Baltimore farmers interested in sustainability have been growing fruits, vegetables, and herbs for a while. Maryland’s even got green-minded grain farms, and organic wines. But Johns Hopkins’ new aquaponics project, which features 400 tilapia in 210-gallon tanks at Cylburn Arboretum, is the first we’ve heard of a sustainable fish-farming effort.
The exciting thing about the Cylburn Aquaponics Farm, which was formally launched last week by the school’s Center for a Livable Future, is that it’s not merely a good way to grow fish. The tilapia’s waste is used in a hydroponic (soil-less) farming project as fertilizer for everything from kale to eggplant.
The tilapia-vegetable growing system is just one of the CLF’s projects intended to show how there are healthful, economically viable, and environmentally sustainable alternatives to our nation’s dominant mode of food productions.
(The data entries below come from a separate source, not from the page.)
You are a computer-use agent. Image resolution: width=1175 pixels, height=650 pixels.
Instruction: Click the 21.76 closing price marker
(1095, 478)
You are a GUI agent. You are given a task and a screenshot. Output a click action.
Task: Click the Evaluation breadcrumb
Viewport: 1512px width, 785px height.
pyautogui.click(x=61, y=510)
If all continues to go well with the Aquaponics Project, the CLF hopes that backyard hobbyists and local entrepreneurs are inspired to do some tilapia farming of their own, since the system produces two income streams at once (fish and vegetables).
If you’re interested in checking out the system, stop by Cylburn on Wednesdays from 10 to noon, when it’s open to the public (or make an appointment). And those fat, lovely tilapia? They should be ready for the market in January, so plan accordingly.